Pour Matthis Lebel, il a fallu remettre certaines choses à plat après cette période délicate. Le discours a été franc et direct entre les joueurs. « Se dire les choses, se regarder, que tout le monde se parle et prenne ses responsabilités. Se regarder un peu dans la glace et se dire que peut-être que de mettre le joli maillot au Stadium, ça ne suffit pas.
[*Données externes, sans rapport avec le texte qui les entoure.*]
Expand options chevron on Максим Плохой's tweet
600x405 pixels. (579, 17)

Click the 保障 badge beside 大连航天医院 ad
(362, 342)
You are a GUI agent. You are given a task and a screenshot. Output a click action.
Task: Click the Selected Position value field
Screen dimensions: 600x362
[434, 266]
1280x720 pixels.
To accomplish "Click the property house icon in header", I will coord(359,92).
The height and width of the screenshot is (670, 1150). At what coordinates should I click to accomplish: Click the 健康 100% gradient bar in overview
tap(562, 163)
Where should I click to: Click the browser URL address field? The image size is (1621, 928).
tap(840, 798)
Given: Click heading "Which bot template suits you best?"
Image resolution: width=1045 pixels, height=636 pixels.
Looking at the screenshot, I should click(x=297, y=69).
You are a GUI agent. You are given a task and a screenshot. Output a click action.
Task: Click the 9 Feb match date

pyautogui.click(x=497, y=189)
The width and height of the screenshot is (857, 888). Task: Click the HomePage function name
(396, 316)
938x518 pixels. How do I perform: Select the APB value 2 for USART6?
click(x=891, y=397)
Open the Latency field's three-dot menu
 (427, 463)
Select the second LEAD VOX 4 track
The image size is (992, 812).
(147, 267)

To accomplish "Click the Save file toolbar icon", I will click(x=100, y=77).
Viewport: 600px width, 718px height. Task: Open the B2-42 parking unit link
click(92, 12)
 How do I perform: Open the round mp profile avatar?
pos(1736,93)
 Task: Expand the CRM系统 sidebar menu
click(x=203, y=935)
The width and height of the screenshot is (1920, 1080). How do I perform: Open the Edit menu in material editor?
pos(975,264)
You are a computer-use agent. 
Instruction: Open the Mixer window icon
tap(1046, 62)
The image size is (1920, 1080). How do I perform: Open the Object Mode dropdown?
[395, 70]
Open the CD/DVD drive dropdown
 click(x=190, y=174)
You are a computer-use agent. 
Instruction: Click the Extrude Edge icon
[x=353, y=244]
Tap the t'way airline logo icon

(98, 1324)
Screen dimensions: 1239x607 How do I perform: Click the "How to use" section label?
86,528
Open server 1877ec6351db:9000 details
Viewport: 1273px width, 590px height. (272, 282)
Et que toutes les équipes travaillent. » Ce message fort montre que Toulouse refuse de vivre sur son passé ou son statut.
Toulon a payé cher
Cette réaction toulousaine, Toulon l’a subie de plein fouet au Vélodrome, encaissant plus de cinquante points. Mais Matthis Lebel insiste aussi sur le fait que le rugby français se resserre beaucoup. « On se rend compte que l’avance qu’on aurait pu avoir à un certain moment, que ce soit sur le plan rugbystique, sur l’état d’esprit… Petit à petit, si nous, on ne met pas en application certaines choses, les autres équipes travaillent et nous rattrapent. »
Avant de conclure avec détermination : « Il fallait pouvoir se le dire et repartir de l’avant. »
Le message semble bien passé du côté de Toulouse. Reste désormais à confirmer cela jeudi sur la pelouse de La Rochelle, avant les phases finales.